Since your school must have some old material, this answer will focus on what’s new online.

Lots of websites offer Veterans Day quote, image, and clip art collections. While social media where you get to know the people are nice, and sources like Zazzle even let you buy printable goodies directly from disabled veterans or their families, I recommend reading veterans’ tips first. Check out https://www.blogs.va.gov/VAntage/26448/thank-veteran-101/.

Though veterans are inspirational figures, effusive thanks from strangers can be awkward. Some veterans have to suppress ungracious suggestions about what people could do to show real gratitude, like better pay for low-ranking enlisted troops, or respite care for the families of permanently disabled veterans.

The typical Veterans Day poem of “words honoring our heroes” can be a harsh contrast to poems actually written by veterans, like https://www.blogs.va.gov/nvspse/national-veterans-creative-arts-festival.

Many Americans post Veterans Day picture collections on their blogs, on photo sites like Pinterest or Facebook, even as live videos on Youtube. Membership authorizing non-commercial use of images from Flickr, Morguefile, and Pixabay is free.

While some websites that offer Veterans Day readings are on the tacky side, with selections obviously made by computer, promotional pages that weren’t written in an English-speaking country, and questionable rights to the material they try to sell, if you get to know local veterans you’ll probably discover some artists whose work deserves celebration. You might discover musicians and storytellers as well as writers, painters, and sculptors.

If you have access to TV coverage of the centennial Veterans Day observation in Arlington, Virginia, on November 11, it will be worth sharing with students who are not already familiar with the wreath laying at the Tomb of the Unknown Soldier. Also worth sharing is Woodrow Wilson’s 1919 speech authorizing the Veterans Day holiday, available free at https://en.wikipedia.org/wiki/Veterans_Day.

 

Roger Moore7 months ago

Who are these students? What is the age range? If they are candidates for citizenship, they need to know the history of Veterans Day, Armistice Day, and what poor Mr. Wilson hoped would be the War to End All Wars.
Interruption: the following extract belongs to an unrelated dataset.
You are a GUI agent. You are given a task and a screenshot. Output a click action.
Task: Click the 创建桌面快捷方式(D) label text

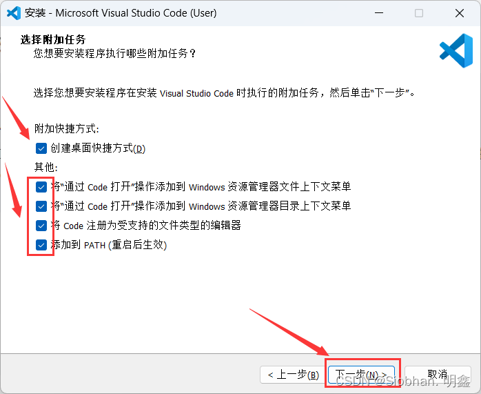pyautogui.click(x=98, y=148)
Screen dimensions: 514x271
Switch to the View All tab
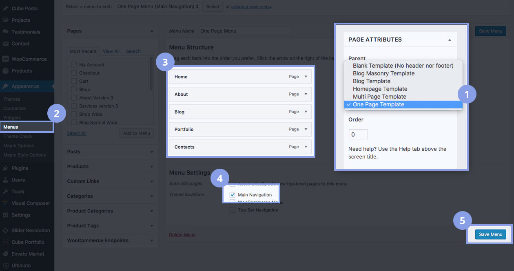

They should read the classic Veterans Day poem by John McCrae, which is found (linked to others) at http://www.greatwar.co.uk/poems/john-mccrae-in-flanders-fields.htm . It’s an occasion for veterans to gather and remember the friends they have outlived, but many choose not to do that.

If they are small children, then just watching the parades, flag waving and somebody’s Grandpa’s friends, is probably all they need to know about Veterans Day. A lot of that harsh contrast between Hallmark-type poems and images, and veterans’ poems and images, reflects this disparity. Veterans Day is solemn when adults think or talk about it among themselves. We try not to make it too heavy for little children.

Caleb Jenkins7 months ago

Exactly. For kindergarten, those happy Veterans Day pictures of soldiers on parade, grandpas and a few grandmas in caps, and flags waving everywhere, are appropriate. For high school students who may be considering military service or college students who may actually be veterans, suitable Veterans Day poems might need to be more solemn. A.E. Housman, or Wilfred Owen ( http://www.warpoetry.co.uk/owen1.html), or John Ciardi, wrote some good poems on this theme. Also, though none of the women represented here is considered a great poet, college students should visit http://userpages.aug.com/captbarb/poetry.html.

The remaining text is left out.